On 7/27/10 at 1130, review of patient #14's medical record revealed a 5/29/10 order for a vest, bilateral soft wrist restraints, and bilateral soft ankle restraints. The physician did not note the time that the order was signed. On 6/3/10 a phone order for restraints was taken at 2343, noted on 6/3/10, and signed by a physician but not dated or timed. On 6/4/10 a physicians's order for bilateral soft wrist restraints was not dated or timed by the physician who signed the order. These findings were confirmed by the Director of Critical Care Services.
Tag No.: A0147
Based on observation one of 15 patient charts was observed left open and unattended in a wall mounted storage device, in the hallway of one in-patient unit. Findings include:
On 7/28/10 at approximately 0920 the medical record for one patient (#15) was observed to be wide open and unattended in a wall mounted chart holding device on the 5th floor in-patient unit. This finding was confirmed by the Director of Critical Care.
Tag No.: A0164
On 7/27/10 at 1130 review of patient #14's medical record revealed a 5/29/10 order for a vest, bilateral soft wrists restraints, and bilateral soft ankle restraints. The only reason noted on the physician's order was "confusion/disorientation." Documentation of failed attempts to use less restrictive interventions were not noted. The physician did not note the time that the order was signed.
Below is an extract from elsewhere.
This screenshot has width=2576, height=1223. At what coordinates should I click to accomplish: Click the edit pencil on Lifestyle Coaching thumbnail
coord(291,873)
These findings were confirmed by the Director of Critical Care Services.
Per facility policy NSG0233, titled "Restraints in Non-Psychiatric Setting", dated 8/09, under Procedures:
1 c. "The order must include the specific type of restraint, specific duration of restraint and the reason for the restraint (behavior observed).
1 j. "Documentation will include the patient's behavior exhibited, clinical justification, type of restraint and alternatives tried."
Tag No.: A0168
These findings were confirmed by the Director of Critical Care Services.
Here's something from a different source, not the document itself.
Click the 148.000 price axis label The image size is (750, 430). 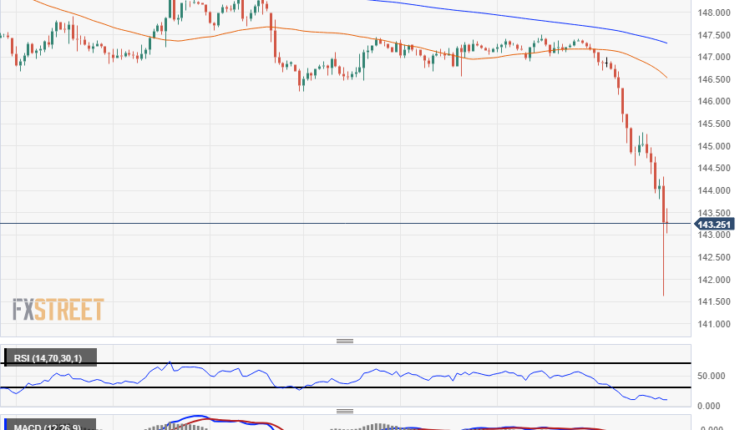[712, 13]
Based on observation, interview and record review it was determined that two of four patients (#9 and 14) who were physically restrained did not have physician monitoring as specified in the hospital's policy. Findings include:
Facility policy NSG0233, titled "Restraints in Non-Psychiatric Setting,"dated 8/09, under "Procedure," states:
1 d. "All orders must be signed by a physician, timed and dated."
On 7/26/10 at approximately 1100, patient #9 was observed in bed with bilateral wrist restraints tied to the bed frame. The patient was resting quietly. Record review revealed an order for bilateral soft wrist restraints noted at 0700 on 7/24/10. The physician did not time his signature on the order form. On 7/25/10 the physician again ordered bilateral soft writst restraints and failed to note the time signed. On 7/26/10 the time of the physicians's signature is unclear. The "order time" section of the form was also left blank. Only a time noted was documented.
On 7/27/10 at 1130, review of patient #14's medical record revealed a 5/29/10 order for a vest, bilateral soft wrist restraints, and bilateral soft ankle restraints. The physician did not note the time that the order was signed. On 6/3/10 a phone order for restraints was taken at 2343, noted on 6/3/10, and signed by a physician but not dated or timed. On 6/4/10 a physicians's order for bilateral soft wrist restraints was not dated or timed by the physician who signed the order. These findings were confirmed by the Director of Critical Care Services.